Larry Kudlow has a new column about the effects of what he calls "the coming tax bomb" and "Washington's war on investment":
the position of the Democratic party in power in Washington is that transfer payments (taxing and borrowing from Peter to pay Paul) are good for growth, and that investment is bad....
The great flaw in the thinking of the Democrats is that they are ignorant of the economic power of saving and investment. Saving is a good thing. Stocks, bonds, bank deposits, money-market funds, commercial paper, venture capital, private equity, real estate partnerships -- all that saving is channeled into business investment. And whether that capital goes into new start-ups or small businesses or large firms, it finances the kind of new investment in plants and equipment and software and buildings that ultimately creates jobs and family incomes. And that, in turn, spurs consumption.
But pulling out just one dollar from the private sector and rechanneling it through the government as a transfer to someone else creates nothing. At best it's a safety net. At worst it may damage private-business activity and actually reduce employment.

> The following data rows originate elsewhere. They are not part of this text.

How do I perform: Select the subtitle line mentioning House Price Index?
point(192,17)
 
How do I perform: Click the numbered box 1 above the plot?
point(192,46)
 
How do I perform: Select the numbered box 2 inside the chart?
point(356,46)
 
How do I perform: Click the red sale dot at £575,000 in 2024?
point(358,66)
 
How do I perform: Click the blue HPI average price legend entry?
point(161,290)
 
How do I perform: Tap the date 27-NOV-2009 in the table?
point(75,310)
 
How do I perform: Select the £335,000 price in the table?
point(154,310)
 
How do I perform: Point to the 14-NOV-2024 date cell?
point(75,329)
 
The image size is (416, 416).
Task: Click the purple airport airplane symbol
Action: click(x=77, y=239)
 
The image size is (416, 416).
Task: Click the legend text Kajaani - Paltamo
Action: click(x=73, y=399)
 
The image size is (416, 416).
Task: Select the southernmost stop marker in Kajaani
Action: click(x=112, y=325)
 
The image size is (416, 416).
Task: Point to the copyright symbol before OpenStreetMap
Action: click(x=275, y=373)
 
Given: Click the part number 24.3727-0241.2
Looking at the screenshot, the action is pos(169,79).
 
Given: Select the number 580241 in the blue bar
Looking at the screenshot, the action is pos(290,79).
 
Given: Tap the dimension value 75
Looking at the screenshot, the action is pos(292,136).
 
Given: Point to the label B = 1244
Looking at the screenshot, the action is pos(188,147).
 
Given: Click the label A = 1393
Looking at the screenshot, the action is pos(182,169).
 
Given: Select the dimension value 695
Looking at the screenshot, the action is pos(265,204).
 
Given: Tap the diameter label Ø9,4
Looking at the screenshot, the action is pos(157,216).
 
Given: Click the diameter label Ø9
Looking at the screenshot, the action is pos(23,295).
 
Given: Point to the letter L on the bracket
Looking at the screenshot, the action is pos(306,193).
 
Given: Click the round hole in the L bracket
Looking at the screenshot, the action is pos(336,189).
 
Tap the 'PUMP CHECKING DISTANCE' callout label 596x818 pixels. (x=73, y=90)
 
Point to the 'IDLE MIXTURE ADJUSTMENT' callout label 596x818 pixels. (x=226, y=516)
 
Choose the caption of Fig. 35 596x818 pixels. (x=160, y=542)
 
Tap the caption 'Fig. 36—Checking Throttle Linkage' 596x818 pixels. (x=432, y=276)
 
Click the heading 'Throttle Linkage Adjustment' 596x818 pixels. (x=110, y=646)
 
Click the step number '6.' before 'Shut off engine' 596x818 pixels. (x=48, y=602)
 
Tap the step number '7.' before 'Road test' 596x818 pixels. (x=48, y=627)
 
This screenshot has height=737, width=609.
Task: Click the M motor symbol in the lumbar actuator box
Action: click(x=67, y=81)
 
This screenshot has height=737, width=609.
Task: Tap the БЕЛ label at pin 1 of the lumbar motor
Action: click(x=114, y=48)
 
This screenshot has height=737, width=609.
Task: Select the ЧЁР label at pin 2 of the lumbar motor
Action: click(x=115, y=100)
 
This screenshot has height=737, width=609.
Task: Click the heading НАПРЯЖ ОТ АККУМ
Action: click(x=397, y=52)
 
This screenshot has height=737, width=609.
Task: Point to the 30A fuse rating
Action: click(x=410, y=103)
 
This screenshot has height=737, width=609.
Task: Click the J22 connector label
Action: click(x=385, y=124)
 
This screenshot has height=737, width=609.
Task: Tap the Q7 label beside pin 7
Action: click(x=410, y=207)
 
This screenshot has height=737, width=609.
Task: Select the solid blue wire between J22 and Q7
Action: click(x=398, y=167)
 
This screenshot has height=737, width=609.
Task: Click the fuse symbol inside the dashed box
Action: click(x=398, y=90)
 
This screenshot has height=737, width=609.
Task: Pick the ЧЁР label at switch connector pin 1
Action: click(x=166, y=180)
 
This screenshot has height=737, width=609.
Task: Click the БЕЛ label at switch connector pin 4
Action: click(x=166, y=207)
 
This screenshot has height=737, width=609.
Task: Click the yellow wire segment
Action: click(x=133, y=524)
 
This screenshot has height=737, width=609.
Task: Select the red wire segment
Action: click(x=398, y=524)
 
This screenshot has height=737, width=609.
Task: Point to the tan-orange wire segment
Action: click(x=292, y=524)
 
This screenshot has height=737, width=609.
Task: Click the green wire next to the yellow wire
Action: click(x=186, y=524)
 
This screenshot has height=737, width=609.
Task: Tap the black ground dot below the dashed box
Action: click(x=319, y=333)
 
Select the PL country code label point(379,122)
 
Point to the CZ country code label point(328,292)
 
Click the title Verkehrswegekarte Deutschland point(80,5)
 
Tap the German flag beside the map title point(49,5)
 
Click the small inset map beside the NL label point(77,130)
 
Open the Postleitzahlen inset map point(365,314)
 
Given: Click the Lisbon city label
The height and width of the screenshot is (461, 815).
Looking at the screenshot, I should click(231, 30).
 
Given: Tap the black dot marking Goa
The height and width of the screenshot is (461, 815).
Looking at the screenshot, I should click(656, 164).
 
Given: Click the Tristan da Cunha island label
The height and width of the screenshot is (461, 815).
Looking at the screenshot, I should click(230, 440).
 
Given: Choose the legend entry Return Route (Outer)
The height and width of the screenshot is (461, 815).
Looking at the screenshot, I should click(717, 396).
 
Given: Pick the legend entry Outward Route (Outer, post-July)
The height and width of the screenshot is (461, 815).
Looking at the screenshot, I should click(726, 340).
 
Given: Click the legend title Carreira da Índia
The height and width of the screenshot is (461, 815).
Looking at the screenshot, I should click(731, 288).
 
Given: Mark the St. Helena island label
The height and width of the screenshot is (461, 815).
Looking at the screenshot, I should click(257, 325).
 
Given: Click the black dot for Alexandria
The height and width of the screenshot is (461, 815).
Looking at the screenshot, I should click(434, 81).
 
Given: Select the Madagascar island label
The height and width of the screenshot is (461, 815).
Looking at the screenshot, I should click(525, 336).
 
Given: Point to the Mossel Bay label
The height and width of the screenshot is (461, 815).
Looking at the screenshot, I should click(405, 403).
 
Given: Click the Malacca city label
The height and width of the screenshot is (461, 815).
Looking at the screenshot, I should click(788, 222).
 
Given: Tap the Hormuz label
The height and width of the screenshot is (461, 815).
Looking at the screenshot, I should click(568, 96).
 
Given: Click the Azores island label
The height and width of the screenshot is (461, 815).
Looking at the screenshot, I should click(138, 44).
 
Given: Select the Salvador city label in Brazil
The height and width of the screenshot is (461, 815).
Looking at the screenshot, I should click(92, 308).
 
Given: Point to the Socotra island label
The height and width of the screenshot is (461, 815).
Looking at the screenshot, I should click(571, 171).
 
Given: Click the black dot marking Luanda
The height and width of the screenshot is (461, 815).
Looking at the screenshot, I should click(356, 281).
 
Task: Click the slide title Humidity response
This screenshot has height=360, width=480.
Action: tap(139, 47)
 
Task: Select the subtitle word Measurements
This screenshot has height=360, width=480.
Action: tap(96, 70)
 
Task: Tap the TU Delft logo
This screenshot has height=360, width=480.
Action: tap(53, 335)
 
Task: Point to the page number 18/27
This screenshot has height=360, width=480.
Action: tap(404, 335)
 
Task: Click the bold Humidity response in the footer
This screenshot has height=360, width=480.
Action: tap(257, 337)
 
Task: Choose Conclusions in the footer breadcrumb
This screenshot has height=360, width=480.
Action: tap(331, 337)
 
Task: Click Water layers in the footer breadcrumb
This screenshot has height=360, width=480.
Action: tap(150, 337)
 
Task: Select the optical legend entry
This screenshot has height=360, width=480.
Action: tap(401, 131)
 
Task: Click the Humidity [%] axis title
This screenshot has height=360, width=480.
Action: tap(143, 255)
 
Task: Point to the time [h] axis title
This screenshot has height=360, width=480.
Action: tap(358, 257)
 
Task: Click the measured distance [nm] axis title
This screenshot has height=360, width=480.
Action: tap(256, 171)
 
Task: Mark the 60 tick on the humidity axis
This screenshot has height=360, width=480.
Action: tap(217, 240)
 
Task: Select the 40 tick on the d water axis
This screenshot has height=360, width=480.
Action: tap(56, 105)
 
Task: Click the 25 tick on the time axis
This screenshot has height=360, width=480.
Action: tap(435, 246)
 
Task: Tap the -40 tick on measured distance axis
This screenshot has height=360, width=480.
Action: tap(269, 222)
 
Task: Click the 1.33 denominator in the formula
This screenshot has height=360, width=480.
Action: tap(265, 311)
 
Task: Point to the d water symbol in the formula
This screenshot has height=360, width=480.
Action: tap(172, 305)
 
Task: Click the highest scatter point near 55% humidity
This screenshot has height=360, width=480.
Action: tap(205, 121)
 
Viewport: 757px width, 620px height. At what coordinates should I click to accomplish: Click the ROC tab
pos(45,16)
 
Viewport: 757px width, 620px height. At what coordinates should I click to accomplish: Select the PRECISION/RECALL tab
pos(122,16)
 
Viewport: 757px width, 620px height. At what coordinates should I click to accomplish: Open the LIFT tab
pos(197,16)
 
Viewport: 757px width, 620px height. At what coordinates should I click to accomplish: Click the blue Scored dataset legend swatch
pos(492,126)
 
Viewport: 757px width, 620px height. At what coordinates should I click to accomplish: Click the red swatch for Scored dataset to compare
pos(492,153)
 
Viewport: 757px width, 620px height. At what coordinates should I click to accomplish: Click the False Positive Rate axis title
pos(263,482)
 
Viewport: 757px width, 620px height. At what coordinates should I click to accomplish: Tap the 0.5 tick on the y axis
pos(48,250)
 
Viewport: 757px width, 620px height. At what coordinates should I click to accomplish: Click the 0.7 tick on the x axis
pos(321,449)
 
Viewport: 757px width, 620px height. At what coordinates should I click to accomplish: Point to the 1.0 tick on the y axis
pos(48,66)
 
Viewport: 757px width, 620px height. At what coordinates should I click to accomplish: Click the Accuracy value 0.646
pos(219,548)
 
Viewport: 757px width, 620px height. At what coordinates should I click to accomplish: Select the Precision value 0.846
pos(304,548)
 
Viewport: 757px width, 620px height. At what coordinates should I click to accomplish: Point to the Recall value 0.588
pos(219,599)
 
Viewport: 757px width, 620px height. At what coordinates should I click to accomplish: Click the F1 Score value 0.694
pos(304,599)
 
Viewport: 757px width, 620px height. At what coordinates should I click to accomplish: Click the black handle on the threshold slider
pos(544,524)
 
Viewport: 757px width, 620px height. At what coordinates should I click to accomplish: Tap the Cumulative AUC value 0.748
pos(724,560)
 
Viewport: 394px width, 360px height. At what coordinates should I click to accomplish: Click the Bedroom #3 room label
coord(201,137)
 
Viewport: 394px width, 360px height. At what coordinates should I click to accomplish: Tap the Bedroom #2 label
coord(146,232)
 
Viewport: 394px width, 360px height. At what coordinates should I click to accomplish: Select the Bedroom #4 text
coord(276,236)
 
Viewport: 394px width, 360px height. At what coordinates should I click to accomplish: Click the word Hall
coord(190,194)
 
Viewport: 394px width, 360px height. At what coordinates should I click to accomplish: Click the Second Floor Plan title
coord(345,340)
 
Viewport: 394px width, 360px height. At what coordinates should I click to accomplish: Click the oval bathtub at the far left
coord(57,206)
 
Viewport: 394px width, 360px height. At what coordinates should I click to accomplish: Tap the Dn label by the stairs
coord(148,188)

He says Senators Lieberman and Bayh are on board with extending the Bush tax cuts for upper-income earners: "Bayh and Lieberman often refer to the John Kennedy tax cuts that lowered marginal rates across-the-board for successful earners and businesses. They correctly worry about small-business job creation in this process. And they have moved from the demand-side of today's Democratic party over to the supply-side of the John Kennedy era."